Nigeria’s indigenous oil producers increase production by 200% in June
Sixteen Nigerian indigenous oil producers who operate in partnership with international oil companies called independents, accounted for over 7.486 million barrels of crude oil in June, which represents over 200 percent increase from May production volume of 2.387 million barrels in May according to data released by the Nigerian National Petroleum Corporation (NNPC).
This is significant because the highest production volume ever attained in the last one year by the group is 2.7 million barrels last March and it represents the biggest crude addition by the various arrangements through which crude oil is produced in Nigeria – joint ventures, marginal fields, service contracts and production sharing contracts.
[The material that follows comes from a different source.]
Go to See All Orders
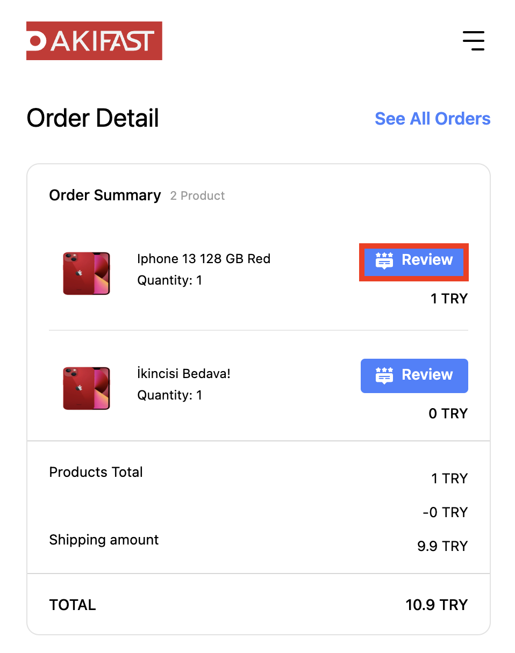432,119
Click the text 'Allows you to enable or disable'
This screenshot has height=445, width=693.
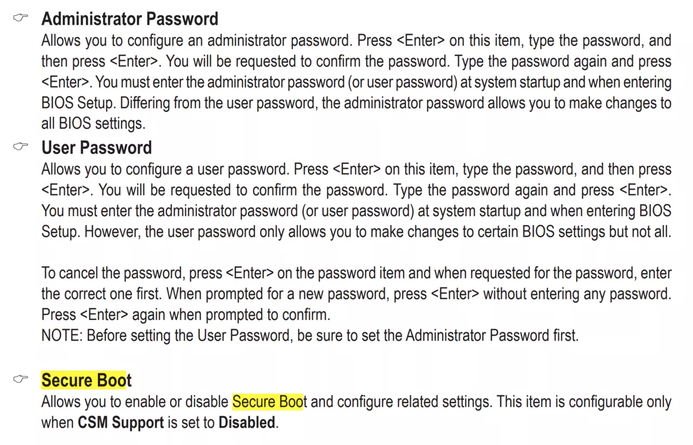click(x=135, y=402)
“The success story is credited to semblance of normalcy in the Niger-Delta region following Federal Government sustained engagement with the various stakeholders and resumption of export activities at the Forcados Terminal after many months of non– operational activities,” said the NNPC in its July 2017 Financial and Operations report.
Topping the biggest group of producers is the Nigerian Petroleum Development Company (NPDC) which raised production from 1.052 million barrels in May to 4.478 million in June.
Others are Neconde whose production shot up to 423,999 barrels within the period from 6,347. Seplat Petroleum Development Company also raised production from 43,870 barrels to 684,581, Elcrest and Shoreline also saw their production advance from 19,689 to 137,834 and from 115,376 to 444,240 barrels respectively.
Analysts say this portends well for the Nigerian economy which sputtered out of a bruising recession last in the second quarter of 2017, after contracting for six quarters. The extractive sector, grew 1.6% year-on-year as against -11.6% YoY last year, on the back of an increase in oil production to an average of 1.8mn b/d.
“Increased production by Nigerian independents is rightly attributed to better security situation in the Niger Delta and this is good for the economy, it is helping the economy to recover and growing Nigeria’s GDP (Gross Domestic Product),” says Emmanuel Afima, an energy analyst and CEO of Afima Consulting.
Improved crude production too is helping Nigeria’s stock of foreign exchange helping to ease dollar challenges for the manufacturing sector and shrinking the dollar difference between the interbank and the parallel market.
A subsidiary of NNPC, NPDC which is involved in 29 concessions which comprises 22 OMLs and seven Oil Prospecting leases, seeks to grow its equity production from the current 180,000 barrels per day to 300,000 bpd by 2018 and by 2019 and 2020 its production is expected to hit 400,000 bpd and 500,000 bpd, respectively
Yusuf Matashi, NPDC managing director at an event in Benin last month, attributed the company’s increased equity production as a result of ongoing transformation in the NNPC.
Marginal field operators also contributed over 250,000 barrels helping to boost Nigeria’s production to 1.9million barrels per day in June (including condensate). Joint venture producers and production sharing contracts saw their volumes shrink in the period.